2                FEITEN

Voor de beoordeling van de klacht wordt, gelet op de stukken en hetgeen ter zitting is verklaard, van de volgende vaststaande feiten uitgegaan:

2.1         Garagebedrijf X vorderde van klager sub 1 betaling van onbetaald gebleven nota’s betreffende werkzaamheden aan auto’s en levering van materialen. Hiertoe had garagebedrijf X een procedure tegen klager sub 1 bij de Kantonrechter aanhangig gemaakt. Verweerder heeft klager sub 1 in deze kantongerechtprocedure bijgestaan.

2.2         Bij vonnis dd. 20 oktober 2010 werd klager sub 1 veroordeeld tot betaling van een bedrag van € 1.847,69, vermeerderd met de wettelijke rente vanaf 3 maart 2010 over dit bedrag, doch verminderd met een bedrag ad € 706,-, alsmede tot betaling van de kosten aan de zijde van de wederpartij begroot op € 588,89.
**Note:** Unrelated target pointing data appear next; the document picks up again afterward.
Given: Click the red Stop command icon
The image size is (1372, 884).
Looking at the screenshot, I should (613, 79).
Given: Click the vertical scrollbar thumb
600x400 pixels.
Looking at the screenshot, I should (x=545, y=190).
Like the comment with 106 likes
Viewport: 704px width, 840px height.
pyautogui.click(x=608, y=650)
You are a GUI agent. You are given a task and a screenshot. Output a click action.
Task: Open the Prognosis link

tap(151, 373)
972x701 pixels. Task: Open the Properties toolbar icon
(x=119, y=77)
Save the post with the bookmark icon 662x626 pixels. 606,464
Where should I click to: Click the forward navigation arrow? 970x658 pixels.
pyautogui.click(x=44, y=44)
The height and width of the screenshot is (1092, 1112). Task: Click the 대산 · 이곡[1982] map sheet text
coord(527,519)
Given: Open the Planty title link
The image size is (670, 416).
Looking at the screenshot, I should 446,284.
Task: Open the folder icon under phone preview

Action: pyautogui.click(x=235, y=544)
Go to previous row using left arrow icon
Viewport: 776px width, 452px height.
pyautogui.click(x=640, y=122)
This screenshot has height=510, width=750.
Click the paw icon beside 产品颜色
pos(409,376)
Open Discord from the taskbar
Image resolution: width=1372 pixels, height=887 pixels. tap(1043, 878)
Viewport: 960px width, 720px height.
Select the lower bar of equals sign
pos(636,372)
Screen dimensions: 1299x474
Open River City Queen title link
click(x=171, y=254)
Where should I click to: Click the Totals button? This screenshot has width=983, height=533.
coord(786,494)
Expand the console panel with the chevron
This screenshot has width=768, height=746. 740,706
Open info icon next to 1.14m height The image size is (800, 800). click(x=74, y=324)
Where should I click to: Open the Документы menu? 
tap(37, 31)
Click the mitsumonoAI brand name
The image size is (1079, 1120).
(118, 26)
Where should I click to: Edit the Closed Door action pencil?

2.3         Verweerder heeft namens klager sub 1 hoger beroep tegen het vonnis van de Kantonrechter ingesteld. De advocaat van de wederpartij van klager sub 1 heeft verweerder bij brief van 4 maart 2011 bericht dat het vonnis niet appellabel was, aangezien de vordering waarover de rechter in eerste instantie had beslist, na vermindering van eis, niet meer dan € 1.750,00 beliep, op grond waarvan klager sub 1 niet-ontvankelijk verklaard zou worden met veroordeling in de kosten van de wederpartij. De advocaat van de wederpartij berichtte er daarom van uit te gaan dat de dagvaarding in hoger beroep niet zou worden aangebracht. Verweerder heeft de dagvaarding in hoger beroep vervolgens niet aangebracht.

 

3                klacht

3.1         De klacht houdt, zakelijk weergegeven, in dat verweerder tuchtrechtelijk verwijtbaar heeft gehandeld als bedoeld in artikel 46 Advocatenwet doordat:

 

verweerder de belangen van klaagster in een procedure bij de kantonrechter te Z op grond van het volgende niet goed heeft behartigd:

 

1.   klagers hebben op advies van verweerder een deel van de nota betaald, waardoor de resterende vordering waarover de rechter in eerste instantie diende te beslissen zodanig laag was geworden , dat geen hoger beroep tegen het vonnis van de Kantonrechter mogelijk was;

2.   verweerder heeft klagers de mogelijkheid onthouden om bewijs aan te leveren;

3.   verweerder heeft bij klagers kosten in rekening gebracht ter zake van het ingestelde hoger beroep, terwijl hij had gezegd hiervoor geen kosten in rekening te zullen brengen;

4.   verweerder heeft klagers niet gewezen op de mogelijkheid om een herzieningsprocedure aanhangig te maken;

5.   verweerder heeft het dossier niet direct aan klagers geretourneerd.

 

Klagers hebben ter toelichting op de klacht het volgende naar voren gebracht:

3.2         Verweerder heeft klagers in eerste instantie medegedeeld dat de wederpartij gelijk had, maar toen klagers het daar niet mee eens waren, hadden zij volgens verweerder ineens weer gelijk.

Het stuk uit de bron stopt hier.